The JUMBL's analysis engines produce several analysis results; this page attempts to explain what those results signify, and how they may be used. Please note that which statistics are important and useful to you depends very much on what problem you are trying to solve. This page is just an overview, nothing more. For an example analysis report, click here.
The JUMBL has more than one analytical engine. Different analytical engines will produce different results. Some analytical engines may use approximations to obtain their results, and these will be slightly different from the ``analytical'' solutions of other engines. At the time of writing, the JUMBL contains four analytical engines.
There are four kinds of statistics presented in the analysis report:
Of these, the statistics which are potentially of the greatest use are those which relate to the model (overall) and to the stimuli. Nodes of a model are, in a sense, arbitrary. Though they may be said to refer to ``states of use'' additional nodes may be inserted, or existing nodes split or merged, for various purposes. In contrast, the stimuli on the arcs represent usage events observed by the system under test and are therefore the primary focus of the modeling effort.
The mathematical expectation E(X) (also called the mean) is the average value of a random variable X across many trials.
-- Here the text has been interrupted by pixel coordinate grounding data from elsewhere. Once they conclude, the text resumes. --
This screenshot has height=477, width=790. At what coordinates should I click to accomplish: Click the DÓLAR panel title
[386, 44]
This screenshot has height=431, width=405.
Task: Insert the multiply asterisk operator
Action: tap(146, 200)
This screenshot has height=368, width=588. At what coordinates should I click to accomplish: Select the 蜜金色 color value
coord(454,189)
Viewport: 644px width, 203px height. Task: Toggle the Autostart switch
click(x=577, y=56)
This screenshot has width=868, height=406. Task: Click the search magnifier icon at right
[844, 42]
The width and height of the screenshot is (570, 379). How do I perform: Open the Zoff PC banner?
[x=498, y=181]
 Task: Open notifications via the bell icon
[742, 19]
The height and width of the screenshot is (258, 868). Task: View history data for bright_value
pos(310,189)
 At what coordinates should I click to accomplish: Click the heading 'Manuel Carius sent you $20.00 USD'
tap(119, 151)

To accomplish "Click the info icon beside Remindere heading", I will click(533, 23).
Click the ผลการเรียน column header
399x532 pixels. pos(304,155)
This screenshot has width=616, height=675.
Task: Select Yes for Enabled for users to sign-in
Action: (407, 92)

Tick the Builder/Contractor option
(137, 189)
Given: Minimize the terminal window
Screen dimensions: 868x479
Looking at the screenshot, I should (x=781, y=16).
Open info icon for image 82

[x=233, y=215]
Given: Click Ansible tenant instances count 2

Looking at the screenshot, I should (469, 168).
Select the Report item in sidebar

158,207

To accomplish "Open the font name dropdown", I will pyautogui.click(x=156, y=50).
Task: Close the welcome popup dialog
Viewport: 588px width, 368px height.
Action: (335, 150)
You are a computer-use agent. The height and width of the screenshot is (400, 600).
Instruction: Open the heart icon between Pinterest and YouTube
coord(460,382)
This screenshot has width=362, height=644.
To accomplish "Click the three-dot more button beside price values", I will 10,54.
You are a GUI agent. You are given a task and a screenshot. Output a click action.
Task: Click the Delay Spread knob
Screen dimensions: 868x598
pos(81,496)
Every expectation E(X) has an associated variance Var(X). The variance can be interpreted using Chebyshev's Inequality. The probability that the observed value of random variable X differs from the expected value E(X) by at least k (for any positive k) is bounded above by Var(X)/k2. In other words: P[|X - E(X)| >= k] <= Var(X) / k2
Alternately, you may think of the variance in this way. 95% of the time, the observed value will be within SQRT[Var(X) / 0.95] of the expectation. (SQRT[x] is the square root of x.)
Often the square root of the variance is reported; this is called the standard deviation. The Chebyshev Inequality does not assume any distribution for X. If the distribution of a random variable is known, one can often do much better than the Chebyshev Inequality. For example, for a normally-distributed random variable, approximately 68% of the time the observed value is within one standard deviation of the mean, and 95% of the time the observed value is within two standard deviations of the mean.
This is the name of the model to which the results correspond.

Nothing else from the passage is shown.